T     he October 18, 2008 auction of $400 billion of Lehman’s debt issues was valued at 8.5 cents on the dollar. Because such debt was backed by only the firm’s creditworthiness, the buyers of the Lehman debt had purchased insurance from other financial institutions to mitigate the risk of a Lehman default. The existence of these credit default swap arrangements meant that the insurers were required to pay Lehman bondholders $366 billion (i.e. 915 times $400 billion). Purchasers of this debt at the auction were betting that, following Lehman’s eventual liquidation, holders of this debt would receive more than 8.5 cents on the dollar and the insurers would be able to satisfy their obligations.
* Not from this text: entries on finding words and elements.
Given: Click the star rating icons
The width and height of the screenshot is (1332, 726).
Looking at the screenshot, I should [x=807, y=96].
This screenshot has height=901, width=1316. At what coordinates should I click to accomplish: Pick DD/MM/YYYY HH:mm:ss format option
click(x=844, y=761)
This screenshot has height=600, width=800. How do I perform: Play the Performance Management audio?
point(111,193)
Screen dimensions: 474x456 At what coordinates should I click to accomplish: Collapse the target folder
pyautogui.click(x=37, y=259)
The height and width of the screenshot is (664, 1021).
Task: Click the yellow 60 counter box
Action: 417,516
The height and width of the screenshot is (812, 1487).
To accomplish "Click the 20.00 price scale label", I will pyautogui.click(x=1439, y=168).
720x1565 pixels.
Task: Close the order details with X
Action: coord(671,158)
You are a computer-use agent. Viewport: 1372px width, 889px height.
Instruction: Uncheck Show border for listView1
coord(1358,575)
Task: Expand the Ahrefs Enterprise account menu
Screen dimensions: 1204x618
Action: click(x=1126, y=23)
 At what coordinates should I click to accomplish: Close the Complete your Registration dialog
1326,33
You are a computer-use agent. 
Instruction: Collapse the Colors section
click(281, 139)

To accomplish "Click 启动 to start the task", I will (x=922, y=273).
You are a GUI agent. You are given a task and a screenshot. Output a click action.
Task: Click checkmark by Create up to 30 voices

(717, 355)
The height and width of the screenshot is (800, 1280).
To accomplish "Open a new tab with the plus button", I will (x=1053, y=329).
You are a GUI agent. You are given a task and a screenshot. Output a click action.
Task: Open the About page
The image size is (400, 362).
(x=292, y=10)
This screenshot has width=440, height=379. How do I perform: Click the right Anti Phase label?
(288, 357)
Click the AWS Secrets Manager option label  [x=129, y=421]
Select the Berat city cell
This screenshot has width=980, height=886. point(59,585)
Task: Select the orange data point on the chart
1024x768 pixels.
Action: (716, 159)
Hedge funds also were affected significantly by the Lehman bankruptcy. Hedge funds borrowed heavily from Lehman (a so-called prime broker), putting up certain assets as collateral for the loans. While legal, Lehman was using this collateral to borrow from other firms. By using its customers’ collateral, as its own collateral, Lehman and other firms could borrow more money, using the proceeds to make additional investments. When Lehman filed for bankruptcy, the court took control of such assets until who was entitled to the assets could be determined. Moreover, while derivative agreements are designed to terminate whenever a party declares bankruptcy and be settled outside of court, Lehman’s general creditors may lay claim to any collateral whose value exceeds the value of the derivative agreements.
     Despite what appeared to be aggressive efforts to save the firm, the poor decisions made by senior management in previous years could not be reversed amid the chaos in the capital markets at that time. Investors and lenders saw the collapse of the iconic firm as a harbinger of the bankruptcy of other financial services firms. Increasingly negative investor and lender sentiment further exacerbated the worst global economic downturn since the Great Depression.